Cientistas acabam de anunciam a descoberta de quatro novos insetos brasileiros. E apesar de isso já ser um fato curioso por si só, nada supera o que vem a seguir: nessas espécies, a fêmea possui pênis e o macho possui vagina. De acordo com o anúncio feito hoje no jornal Current Biology, essa é a primeira ocorrência já documentada de um animal com um pênis feminino.

Ao contrário da crença popular, órgãos sexuais não são os fatores determinantes para classificar um animal como macho ou fêmea.
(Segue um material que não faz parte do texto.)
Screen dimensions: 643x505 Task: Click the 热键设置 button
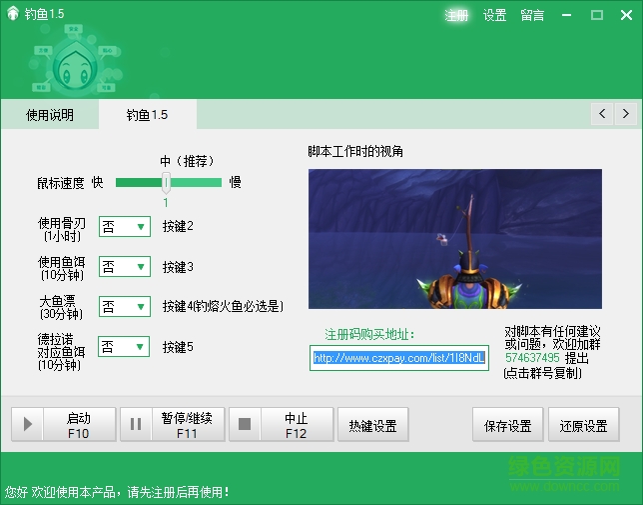[x=373, y=425]
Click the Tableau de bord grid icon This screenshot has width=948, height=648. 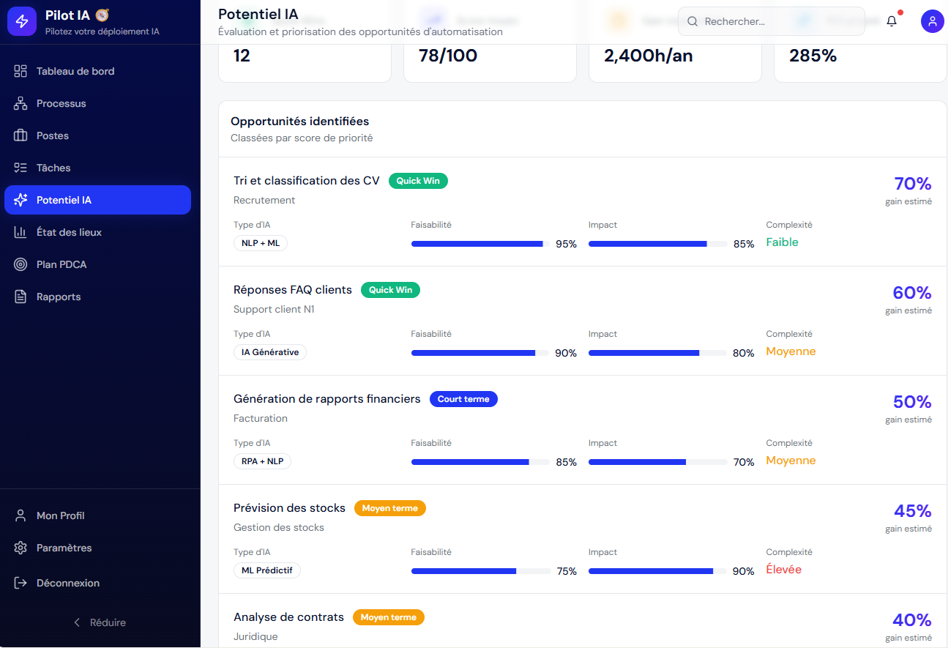click(x=20, y=71)
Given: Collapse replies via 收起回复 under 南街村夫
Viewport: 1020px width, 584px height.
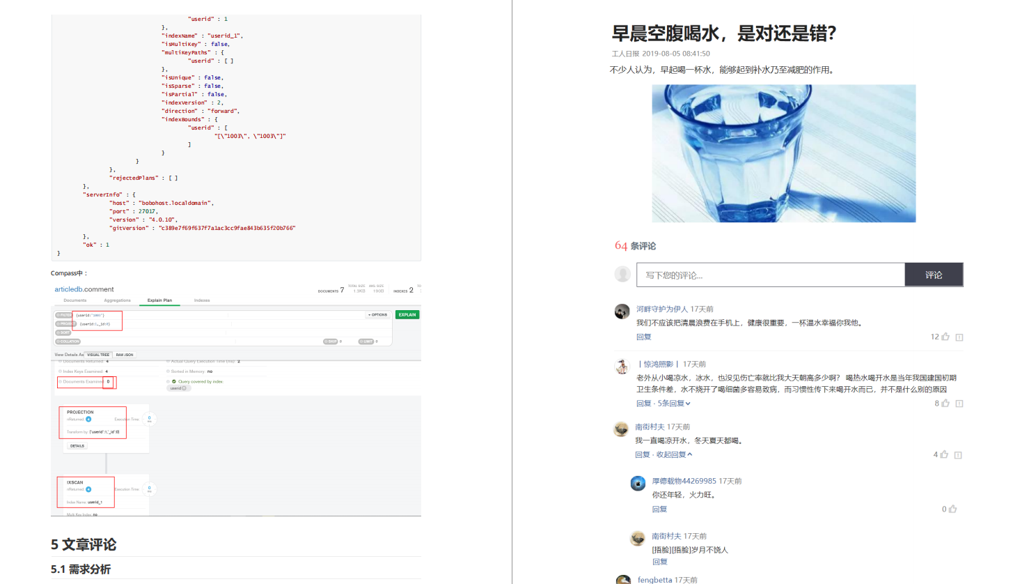Looking at the screenshot, I should (670, 454).
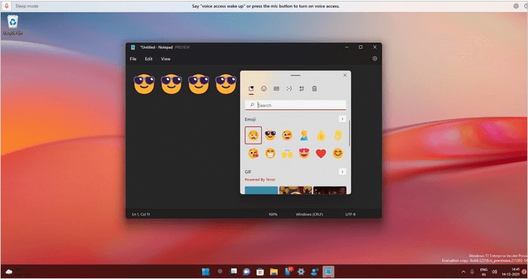Open Notepad settings gear
This screenshot has height=279, width=528.
pos(375,59)
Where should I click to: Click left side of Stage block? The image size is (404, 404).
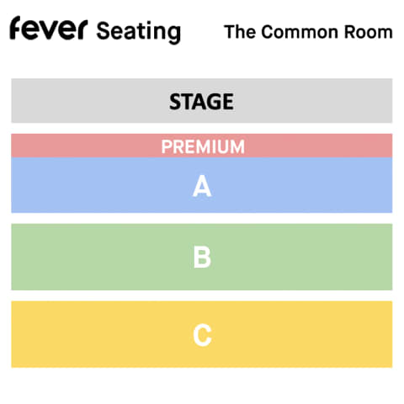[x=23, y=101]
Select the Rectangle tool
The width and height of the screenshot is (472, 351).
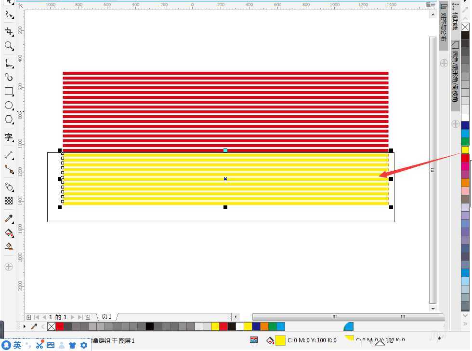[9, 91]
Na verdade, os cientistas não chegam sequer a usar os cromossomos para esse tipo de classificação. Em vez disso, eles se baseiam no tamanho dos gametas dos animais, espermas para machos e ovócitos para fêmeas. E a regra é clara: ovócitos são maiores.

Novos insetos brasileiros possuem órgãos genitais "trocados"
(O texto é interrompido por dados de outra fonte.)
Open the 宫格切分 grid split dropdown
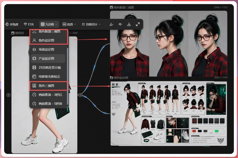 [91, 24]
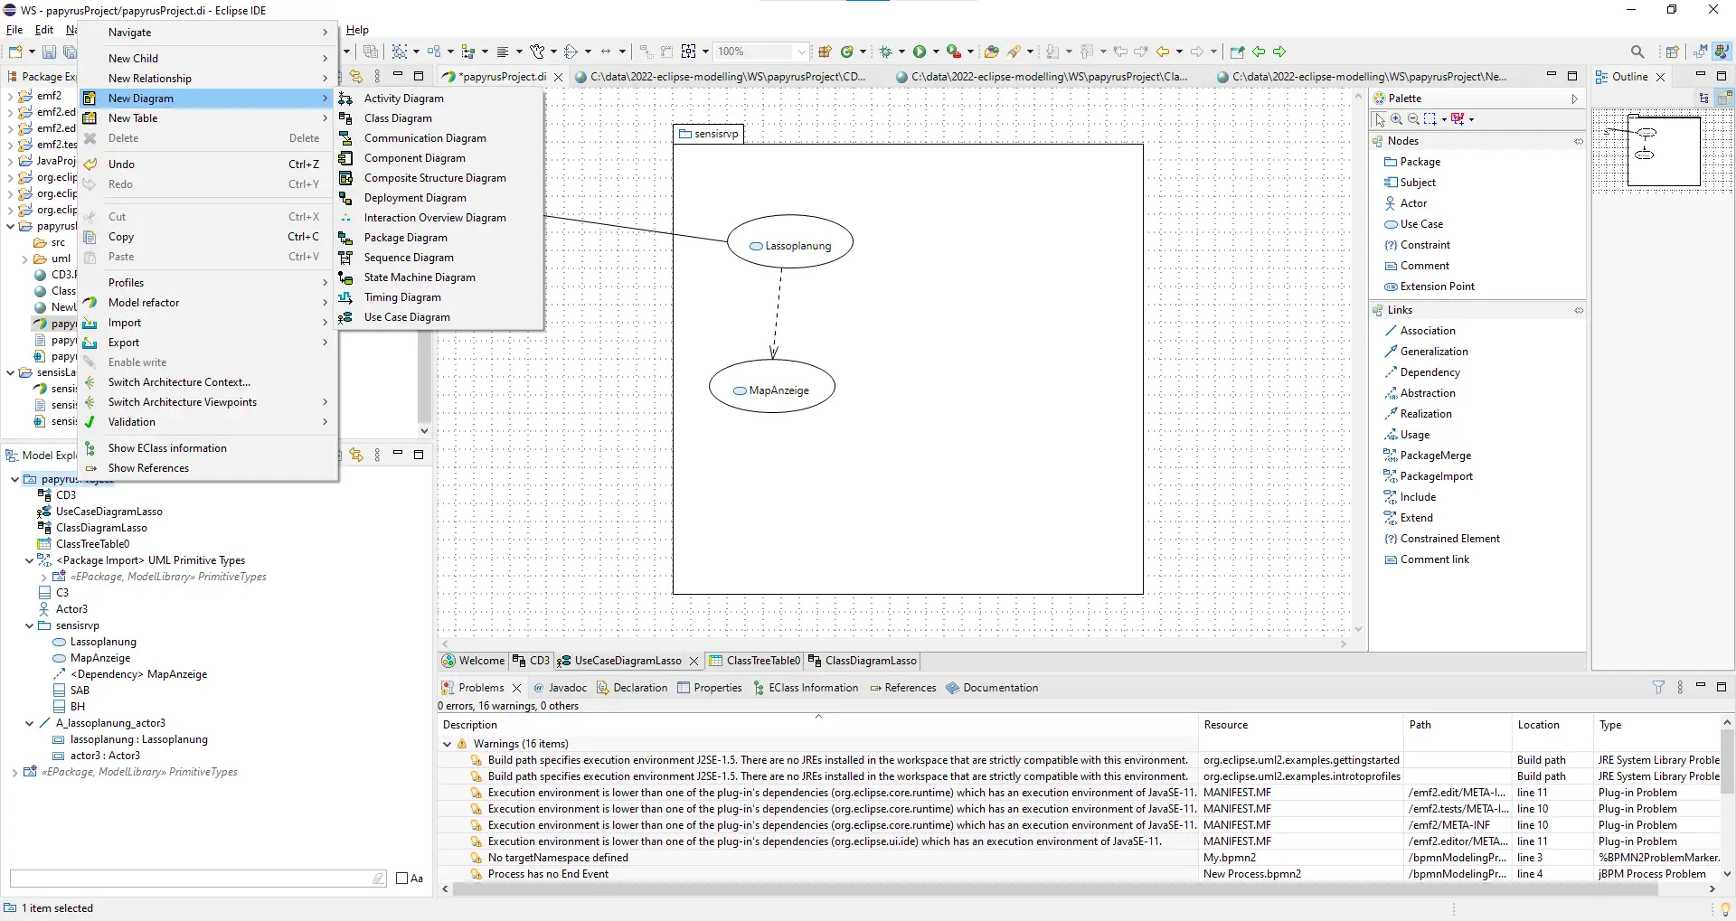Click the Actor node in Palette

click(x=1413, y=203)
(Fonte da imagem: Current Biology)

No caso dos quatro novos insetos brasileiros, a regra ainda se aplica: as fêmeas continuam a produzir os maiores gametas, mas também possuem um pênis que, durante a cópula, acaba sendo introduzido na vagina dos machos.
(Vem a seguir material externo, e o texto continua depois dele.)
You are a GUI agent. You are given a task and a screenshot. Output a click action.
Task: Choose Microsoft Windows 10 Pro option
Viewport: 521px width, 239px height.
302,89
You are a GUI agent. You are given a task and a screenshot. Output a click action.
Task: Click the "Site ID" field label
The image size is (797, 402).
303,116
De acordo com o entomologista e co-autor da pesquisa, Yoshizawa Kazunori, da Universidade de Hokkaido, no Japão, o pênis feminino é uma estrutura completamente nova. Apesar de produzirem gametas maiores e botarem ovos, as fêmeas das novas espécies – batizadas de Neotrogia – acabaram se tornando muito “masculinas” ao longo do período evolutivo. O pesquisador afirma que essa característica é tão rara que poderia ser comparada com o surgimento das asas nos insetos.

Pênis feminino

(Fonte da imagem: Current Biology)

As novas espécies foram descobertas nas Cavernas do Peruaçu, em Minas Gerais e, à primeira vista, se parecem como qualquer inseto alado. Porém, basta assistir ao ritual de acasalamento, que dura de 40 a 70 horas, para perceber que é a fêmea que penetra o macho da espécie. Por enquanto, os cientistas não possuem teorias a respeito da evolução do pênis feminino nas Neotrogias, mas já começam a se indagar sobre as razões que levaram a natureza a seguir esse caminho.